**PROBLEM STATEMENT**
From the entries below, list each line with "agent".
_ _ _
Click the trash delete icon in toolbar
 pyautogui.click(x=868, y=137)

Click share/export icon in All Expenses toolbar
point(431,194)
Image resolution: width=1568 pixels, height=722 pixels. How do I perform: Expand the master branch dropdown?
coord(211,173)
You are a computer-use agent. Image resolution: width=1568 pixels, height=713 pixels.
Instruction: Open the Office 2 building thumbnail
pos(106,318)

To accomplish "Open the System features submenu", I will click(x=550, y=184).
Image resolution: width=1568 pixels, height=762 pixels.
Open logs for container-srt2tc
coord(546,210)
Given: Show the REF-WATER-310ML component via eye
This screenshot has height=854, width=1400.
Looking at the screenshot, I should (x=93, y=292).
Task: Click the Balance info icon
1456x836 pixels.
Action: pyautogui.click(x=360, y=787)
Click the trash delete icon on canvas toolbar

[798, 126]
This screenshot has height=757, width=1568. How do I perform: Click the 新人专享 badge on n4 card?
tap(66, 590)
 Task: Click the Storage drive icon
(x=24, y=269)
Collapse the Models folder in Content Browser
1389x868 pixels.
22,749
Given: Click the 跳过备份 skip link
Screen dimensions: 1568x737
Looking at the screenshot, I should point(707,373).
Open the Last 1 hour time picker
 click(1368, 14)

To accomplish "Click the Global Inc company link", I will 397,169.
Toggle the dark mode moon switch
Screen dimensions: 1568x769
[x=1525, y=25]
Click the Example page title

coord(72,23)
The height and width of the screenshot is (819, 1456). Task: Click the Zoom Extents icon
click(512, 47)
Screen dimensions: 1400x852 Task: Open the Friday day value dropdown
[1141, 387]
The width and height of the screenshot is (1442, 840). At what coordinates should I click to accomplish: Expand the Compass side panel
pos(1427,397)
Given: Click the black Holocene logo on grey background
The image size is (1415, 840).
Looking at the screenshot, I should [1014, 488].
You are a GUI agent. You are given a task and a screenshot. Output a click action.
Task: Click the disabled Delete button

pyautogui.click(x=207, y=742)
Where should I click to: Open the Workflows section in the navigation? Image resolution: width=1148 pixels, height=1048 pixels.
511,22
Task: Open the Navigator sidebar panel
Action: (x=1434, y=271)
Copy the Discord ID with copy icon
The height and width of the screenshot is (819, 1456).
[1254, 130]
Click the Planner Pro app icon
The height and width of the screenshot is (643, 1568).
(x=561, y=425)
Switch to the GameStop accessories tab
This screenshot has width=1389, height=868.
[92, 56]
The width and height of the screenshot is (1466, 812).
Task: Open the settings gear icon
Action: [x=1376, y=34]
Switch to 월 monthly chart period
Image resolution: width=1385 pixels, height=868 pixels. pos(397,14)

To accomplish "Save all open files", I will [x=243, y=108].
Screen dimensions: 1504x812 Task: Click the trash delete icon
_ _ _
**SOLVED EXERCISE**
You are a computer-use agent. Image resolution: width=1568 pixels, height=713 pixels.
You are a GUI agent. You are given a task and a screenshot. Output a click action.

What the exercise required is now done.